WHAT YOU WILL DO —
A) Answer these questions from the town history passage.
(i) What was founded in 1942 off Bucks Rock Road?
(ii) In which section of town does the house that inspired Mr. Blandings Builds His Dream House stand?
(iii) On which street is the ambulance facility?
B) Output part of the town history passage word for word. Begin at the words "In the second" and stop after "processing before sales.".
C) Write the next part of the town history passage, picking up after its last sentence.

DOCUMENT PASSAGE —
---------------

In the second half of the 19th century, many new industries came to town. The Water Witch Hose Company No. 2, local telephone and electricity companies, and newspapers were all founded. Factories in town made buttons, paint and varnish, hats, furniture, pottery, lime, dairy products and pasteboard, among other goods. Tobacco became the major crop in the area, and tobacco warehouses sprang up to handle its storage and processing before sales.

In 1942 Buck's Rock Camp was founded off Bucks Rock Road, and has remained in operation ever since.

The house that inspired the 1946 novel and 1948 film, Mr. Blandings Builds His Dream House, still stands in the Merryall section of town.

===21st century===
The town has constructed a 1,000,000-gallon sewer plant expansion on West Street, a sewer pump station on Boardman Road, reconstruction of the Route 67/ Grove Street Intersection, and ambulance facility on Scovill Street.

---------------

(Dataset entries)
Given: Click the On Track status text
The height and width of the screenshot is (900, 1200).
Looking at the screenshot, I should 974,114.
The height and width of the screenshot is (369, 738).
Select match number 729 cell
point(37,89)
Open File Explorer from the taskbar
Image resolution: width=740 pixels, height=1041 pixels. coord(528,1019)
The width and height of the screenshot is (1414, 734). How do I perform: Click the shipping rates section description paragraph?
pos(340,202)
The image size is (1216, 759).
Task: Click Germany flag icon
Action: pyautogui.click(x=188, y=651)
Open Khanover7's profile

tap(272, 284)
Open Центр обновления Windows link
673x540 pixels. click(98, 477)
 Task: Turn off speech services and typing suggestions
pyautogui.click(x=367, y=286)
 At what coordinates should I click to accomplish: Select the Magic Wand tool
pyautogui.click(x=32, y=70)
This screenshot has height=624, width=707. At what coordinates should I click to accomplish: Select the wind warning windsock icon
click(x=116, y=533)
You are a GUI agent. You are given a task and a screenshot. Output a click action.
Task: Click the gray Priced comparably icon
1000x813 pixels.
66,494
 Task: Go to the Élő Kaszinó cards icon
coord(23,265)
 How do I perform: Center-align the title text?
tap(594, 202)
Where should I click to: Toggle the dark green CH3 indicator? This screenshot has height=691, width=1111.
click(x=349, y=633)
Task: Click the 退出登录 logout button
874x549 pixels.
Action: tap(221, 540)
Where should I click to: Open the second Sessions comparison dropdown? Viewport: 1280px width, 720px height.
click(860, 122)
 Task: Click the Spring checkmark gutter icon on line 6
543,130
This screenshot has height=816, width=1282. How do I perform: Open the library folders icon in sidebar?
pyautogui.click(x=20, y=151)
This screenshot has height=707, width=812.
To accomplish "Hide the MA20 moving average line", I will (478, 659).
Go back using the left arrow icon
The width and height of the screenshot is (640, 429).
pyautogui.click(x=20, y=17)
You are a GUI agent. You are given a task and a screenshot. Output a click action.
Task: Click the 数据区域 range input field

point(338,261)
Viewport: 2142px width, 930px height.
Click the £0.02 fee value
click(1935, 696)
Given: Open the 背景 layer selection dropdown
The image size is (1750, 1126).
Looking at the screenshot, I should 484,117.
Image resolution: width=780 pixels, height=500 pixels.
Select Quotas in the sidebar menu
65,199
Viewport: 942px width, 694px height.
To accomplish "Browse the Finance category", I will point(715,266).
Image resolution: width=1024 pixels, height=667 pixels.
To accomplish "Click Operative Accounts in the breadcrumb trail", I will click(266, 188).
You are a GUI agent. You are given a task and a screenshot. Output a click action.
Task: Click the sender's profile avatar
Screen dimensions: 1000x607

---------------

EXERCISE RESPONSES —
A)
(i) Buck's Rock Camp
(ii) The Merryall section
(iii) Scovill Street

B)
In the second half of the 19th century, many new industries came to town. The Water Witch Hose Company No. 2, local telephone and electricity companies, and newspapers were all founded. Factories in town made buttons, paint and varnish, hats, furniture, pottery, lime, dairy products and pasteboard, among other goods. Tobacco became the major crop in the area, and tobacco warehouses sprang up to handle its storage and processing before sales.

C)
The town has added a skate park at Young's Field (2006), reconstructed the tennis and basketball courts at Young's Field (2010), reconstructed the basketball court at Williamson Park in Gaylordsville (2010), and improved Lynn Deming Park (2017), and is working on the New Milford River Trail, which will eventually join the existing 1.5-mile Sega Meadows Park trail (2012), 3.5 miles of River Road, and the 0.25-mile Young's Field River Trail (2017) and link them to the greenways in the neighboring towns of Brookfield and Kent. Several streetscape projects were completed by the Department of Public Works (DPW) with grant money on Church Street, Whittlesey Avenue, and the west side of East Street (2009/2010). Candlewoof Dog Park is completed on Pickett District Road. A bocce ball court was constructed at the Senior Center by Boy Scout Troop 66 (2012).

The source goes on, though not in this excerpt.